### What you should do
Keep the pictures out of the copy and print all the entries below exactly.

### Data section
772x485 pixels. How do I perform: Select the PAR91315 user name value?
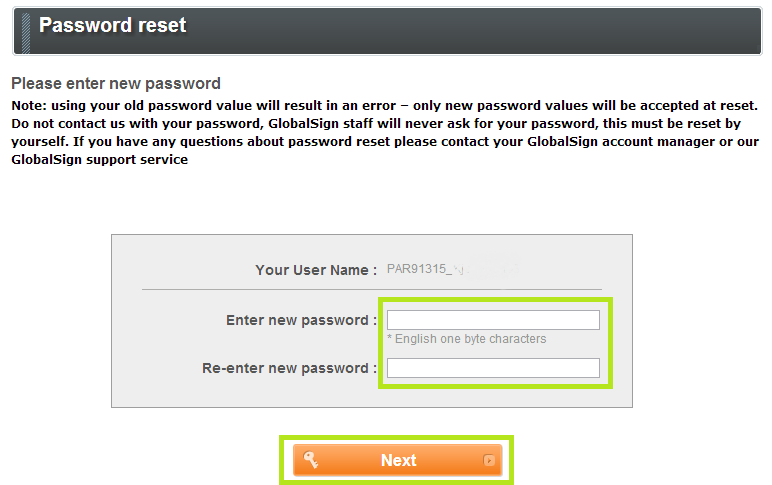(x=418, y=270)
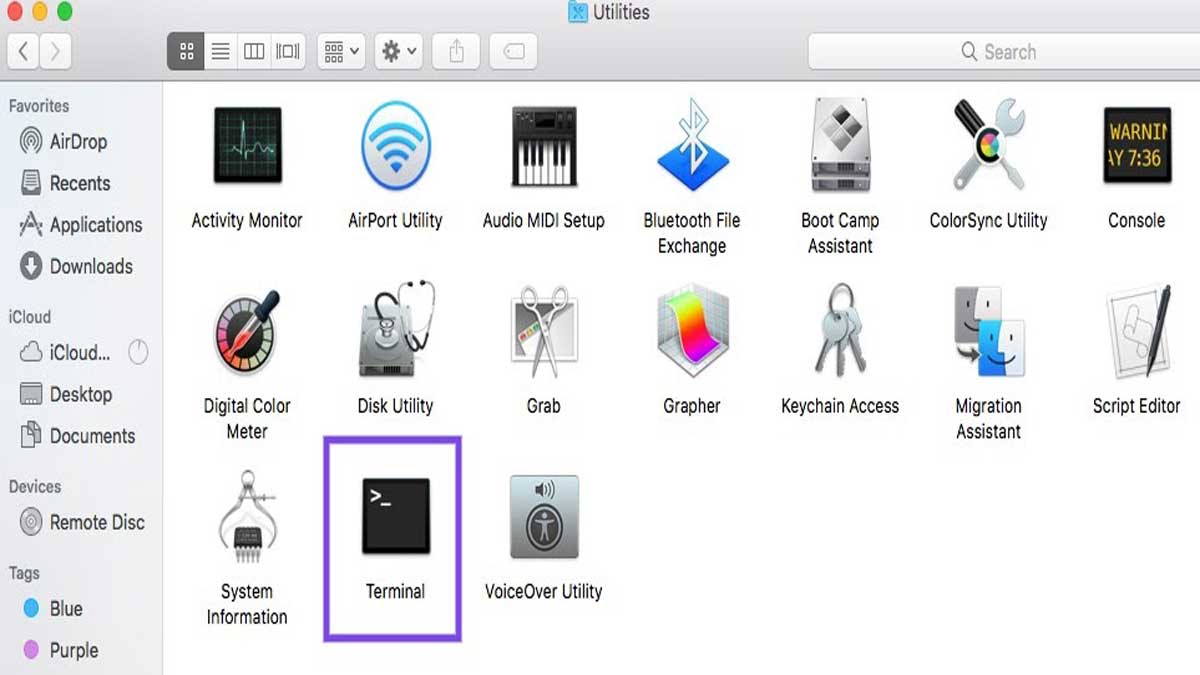Open ColorSync Utility
This screenshot has height=675, width=1200.
(x=987, y=145)
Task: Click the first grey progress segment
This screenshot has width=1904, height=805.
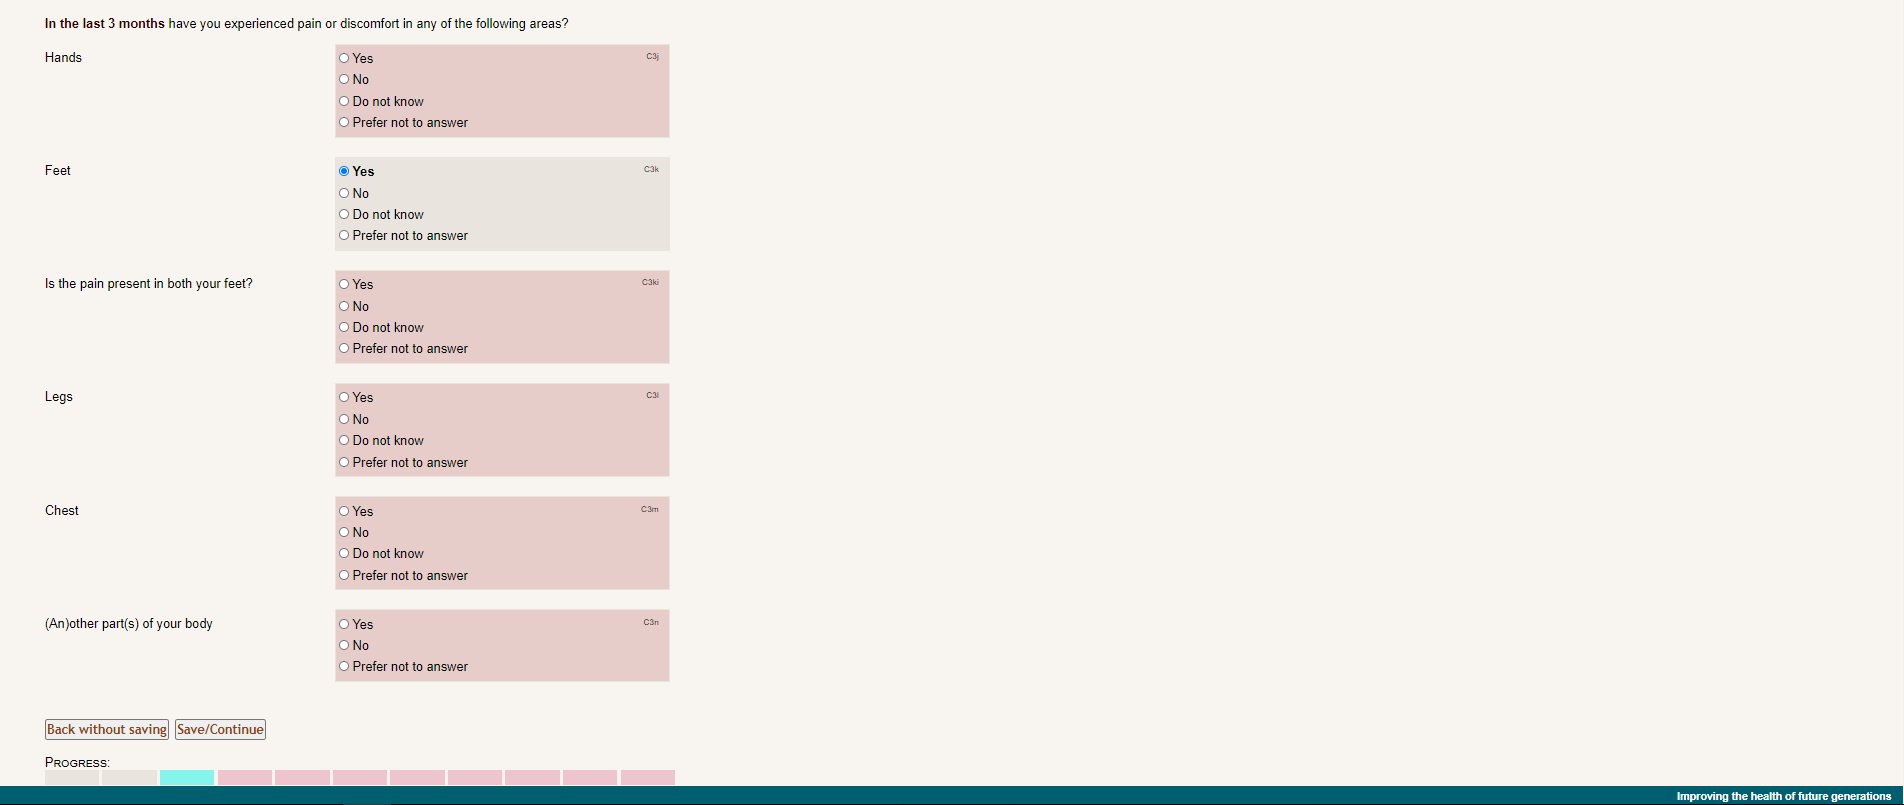Action: [x=72, y=777]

### Solution for this exercise
772x485 pixels. How do I perform: Select the PAR91315 user name value?
(x=418, y=270)
Open ColorSync Utility
This screenshot has height=675, width=1200.
(x=987, y=145)
Task: Click the first grey progress segment
This screenshot has width=1904, height=805.
Action: [x=72, y=777]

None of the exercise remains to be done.